▶ [Assignment]:
Filter the data for lines with the word "agent" and copy those lines.

++++ Available records ++++

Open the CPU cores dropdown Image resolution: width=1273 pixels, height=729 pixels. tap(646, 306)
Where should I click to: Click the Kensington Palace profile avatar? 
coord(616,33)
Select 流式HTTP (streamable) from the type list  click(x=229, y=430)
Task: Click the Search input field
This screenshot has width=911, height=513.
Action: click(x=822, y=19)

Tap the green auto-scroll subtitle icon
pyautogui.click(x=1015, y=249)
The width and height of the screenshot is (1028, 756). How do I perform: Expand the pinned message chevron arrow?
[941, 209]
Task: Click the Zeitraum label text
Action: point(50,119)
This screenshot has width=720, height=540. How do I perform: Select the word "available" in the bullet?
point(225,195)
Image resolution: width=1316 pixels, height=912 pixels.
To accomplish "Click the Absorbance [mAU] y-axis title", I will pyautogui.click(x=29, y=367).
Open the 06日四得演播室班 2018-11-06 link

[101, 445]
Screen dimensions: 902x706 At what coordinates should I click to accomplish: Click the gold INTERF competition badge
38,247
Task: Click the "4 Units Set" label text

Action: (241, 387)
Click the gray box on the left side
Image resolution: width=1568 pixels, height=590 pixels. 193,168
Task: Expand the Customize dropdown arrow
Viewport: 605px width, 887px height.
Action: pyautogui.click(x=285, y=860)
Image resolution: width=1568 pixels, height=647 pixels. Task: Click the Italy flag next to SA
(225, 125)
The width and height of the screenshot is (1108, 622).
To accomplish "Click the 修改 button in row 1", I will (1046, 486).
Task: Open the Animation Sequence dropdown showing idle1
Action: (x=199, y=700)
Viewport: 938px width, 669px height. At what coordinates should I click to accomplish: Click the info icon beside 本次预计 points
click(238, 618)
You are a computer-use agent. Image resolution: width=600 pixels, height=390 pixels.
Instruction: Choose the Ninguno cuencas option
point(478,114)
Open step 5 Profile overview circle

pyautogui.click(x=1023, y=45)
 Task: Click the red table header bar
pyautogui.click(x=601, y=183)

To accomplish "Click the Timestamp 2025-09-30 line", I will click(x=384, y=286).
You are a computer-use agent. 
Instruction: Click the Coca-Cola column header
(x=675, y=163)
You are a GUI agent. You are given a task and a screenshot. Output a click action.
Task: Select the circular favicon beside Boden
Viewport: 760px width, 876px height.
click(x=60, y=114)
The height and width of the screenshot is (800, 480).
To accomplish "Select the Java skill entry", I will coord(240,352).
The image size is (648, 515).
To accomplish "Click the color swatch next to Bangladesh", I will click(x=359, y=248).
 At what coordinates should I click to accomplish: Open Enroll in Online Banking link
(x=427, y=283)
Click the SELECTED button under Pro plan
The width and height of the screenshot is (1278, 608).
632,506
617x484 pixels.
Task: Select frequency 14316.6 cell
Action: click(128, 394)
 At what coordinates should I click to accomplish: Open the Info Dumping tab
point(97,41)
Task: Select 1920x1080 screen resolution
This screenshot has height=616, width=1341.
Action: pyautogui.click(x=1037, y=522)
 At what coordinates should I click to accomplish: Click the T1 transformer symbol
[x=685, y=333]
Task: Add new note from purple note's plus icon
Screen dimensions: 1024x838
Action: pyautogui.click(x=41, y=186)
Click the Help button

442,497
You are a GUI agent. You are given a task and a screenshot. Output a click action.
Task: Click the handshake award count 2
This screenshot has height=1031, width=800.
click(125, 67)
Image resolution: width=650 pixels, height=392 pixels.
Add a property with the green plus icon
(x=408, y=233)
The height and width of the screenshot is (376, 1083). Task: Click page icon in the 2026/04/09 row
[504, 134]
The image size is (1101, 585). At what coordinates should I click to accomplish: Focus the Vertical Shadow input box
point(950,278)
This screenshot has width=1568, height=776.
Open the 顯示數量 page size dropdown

++++

▶ [Solution for this problem]:
You are a computer-use agent. Image resolution: width=600 pixels, height=390 pixels.
You are a computer-use agent. 
You are a GUI agent. You are given a task and a screenshot. Output a click action.
You are a GUI agent. You are given a task and a screenshot. Output a click action.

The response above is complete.